The drone assault revealed that any IR device with a line of sight to target devices, such as via windows, may be abused. Using a comparable attack alleviates some accessibility problems for a determined attacker. A possible difficulty with drone attacks is that the motor noise may draw the target’s notice. The endurance of a drone (flight duration per charge) may also have an impact on the effectiveness of the attack. The impact of the incident is currently being discussed. Turning off someone’s television is not as serious as stealing someone’s credit card information. However, infrared-controlled air conditioners, fans, and thermal control systems, which are popular in Asian nations, are unquestionably dangerous gadgets. Using those devices to arbitrarily modify room temperatures might result in not only health problems but also significant financial loss. Even controlling a television might be dangerous if an attacker turns it on and cranks up the volume late at night.

  • Limitations

Because of the nature of the IR spectrum, it acts almost identically to the visible spectrum. To accomplish any IR communication, we must have a direct line of sight between the transceiver and the device. We worked on resolving this issue by increasing both the distance and coverage of the IR module. At lesser distances, a line of sight is not required since the powerful and spread signal will bounce off other surfaces and reach the destination. However, this issue means that multiple configurations may be required depending on the architecture of the house and the location of the old IR devices.

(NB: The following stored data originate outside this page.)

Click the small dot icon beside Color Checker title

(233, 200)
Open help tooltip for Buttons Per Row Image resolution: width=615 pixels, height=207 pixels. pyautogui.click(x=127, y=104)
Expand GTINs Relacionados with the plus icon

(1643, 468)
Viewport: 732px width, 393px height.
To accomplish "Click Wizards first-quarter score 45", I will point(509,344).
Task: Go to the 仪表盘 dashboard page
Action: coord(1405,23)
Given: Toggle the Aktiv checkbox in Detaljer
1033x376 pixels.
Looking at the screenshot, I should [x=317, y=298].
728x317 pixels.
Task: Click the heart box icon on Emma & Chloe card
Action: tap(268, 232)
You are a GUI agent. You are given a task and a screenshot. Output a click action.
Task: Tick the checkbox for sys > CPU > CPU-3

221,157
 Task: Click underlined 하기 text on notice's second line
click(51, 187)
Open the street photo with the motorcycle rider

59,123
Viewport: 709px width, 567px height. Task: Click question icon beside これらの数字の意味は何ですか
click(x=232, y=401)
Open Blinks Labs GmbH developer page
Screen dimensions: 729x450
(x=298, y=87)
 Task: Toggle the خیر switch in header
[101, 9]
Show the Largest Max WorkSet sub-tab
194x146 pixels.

Another issue is the absence of feedback caused by the one-way communication of infrared-controlled equipment. Users, for example, receive feedback from turning on their television by physically seeing the television turn on; they know to click the power button again if the TV does not turn on within a suitable timeframe. However, turning on the TV through the Internet implies that the user will not receive input on the TV’s state until the user is already within the appropriate range of the TV, rendering the additional connectivity pointless. To fully treat the legacy device as IoT, additional components such as a camera or microphone must be installed, and those sensor inputs must be trained on a per-device basis. However, because of the high intensity of the emitted lights from the proposed design, interference is rare in an indoor scenario, indicating that an infrared equivalent of packet loss is rarely an issue assuming the transceiver module is not too far away, so users can assume with high confidence that any sent signal will be received.